# Action item:
Starting at the line that contains "Where should I", write out every line to the end of the records below exactly, and leave out the pictures.

# Records for this exercise:

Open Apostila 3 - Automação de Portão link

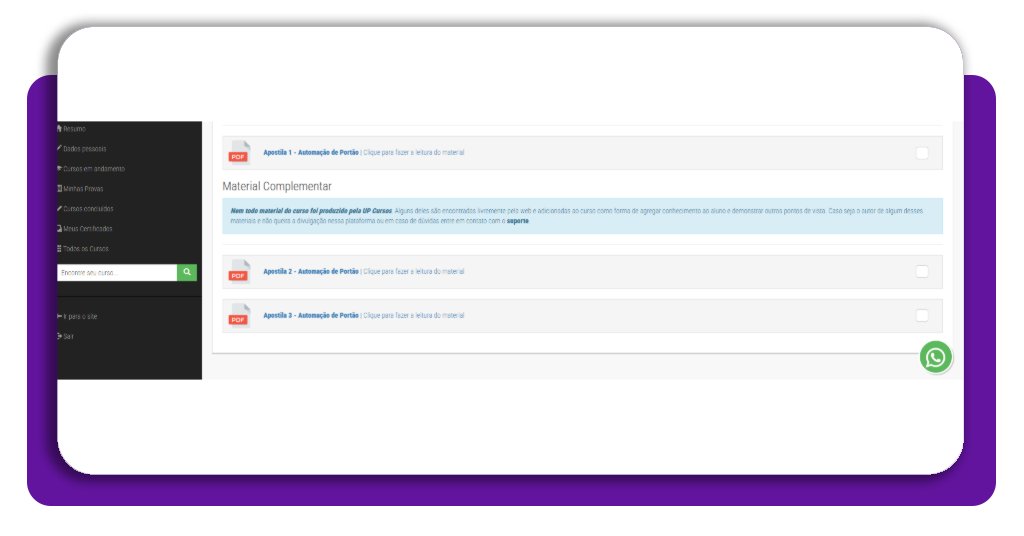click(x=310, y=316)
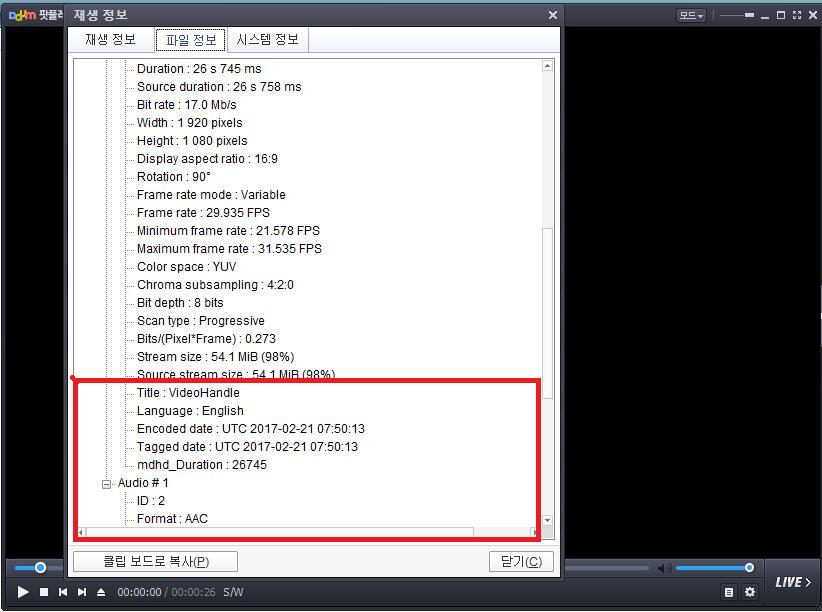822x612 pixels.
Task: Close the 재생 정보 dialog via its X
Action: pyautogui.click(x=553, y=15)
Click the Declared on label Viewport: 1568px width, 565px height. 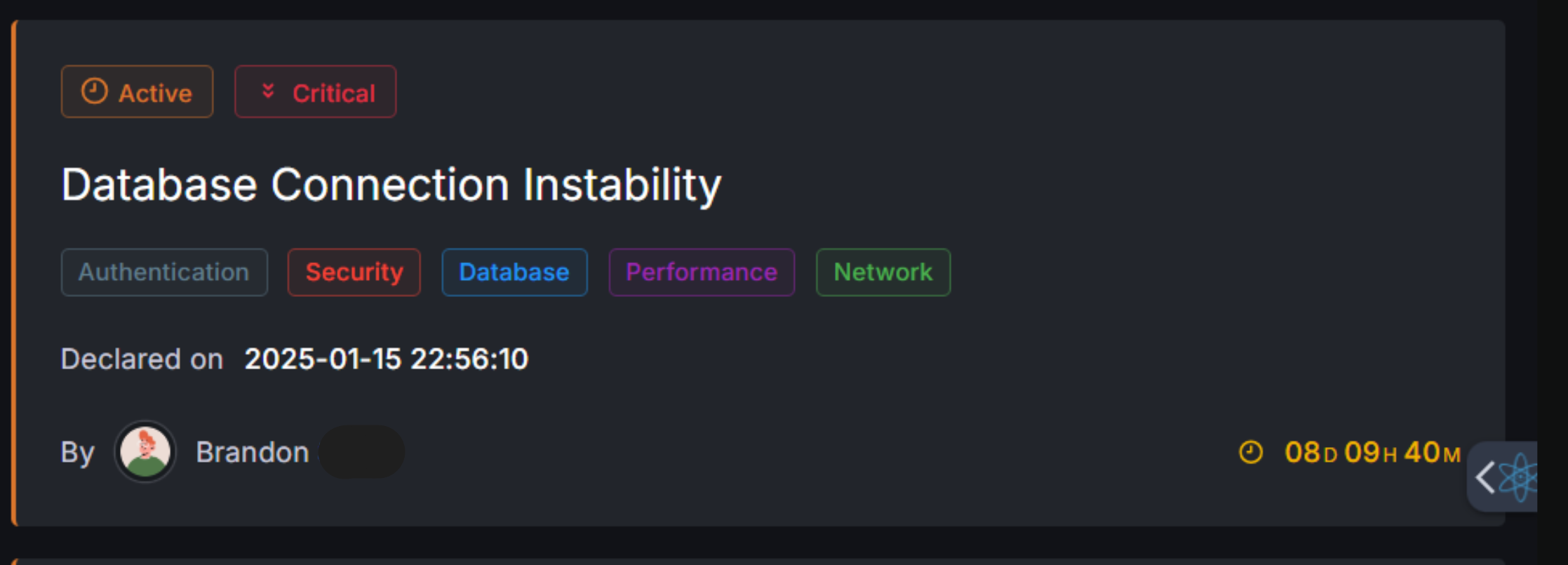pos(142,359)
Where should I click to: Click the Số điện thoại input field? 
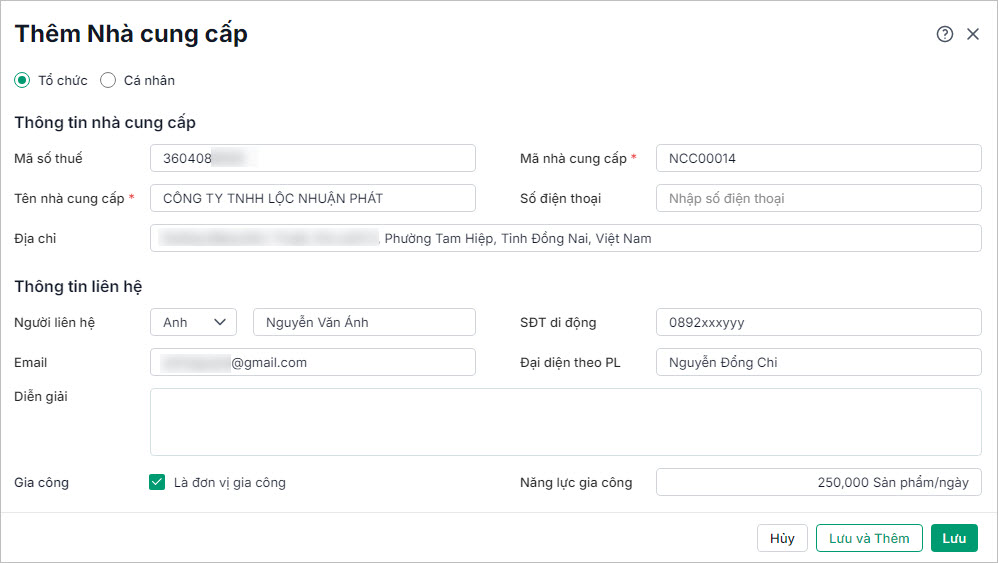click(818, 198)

# Answer to this exercise:
Where should I click to: Click the Số điện thoại input field? 
click(818, 198)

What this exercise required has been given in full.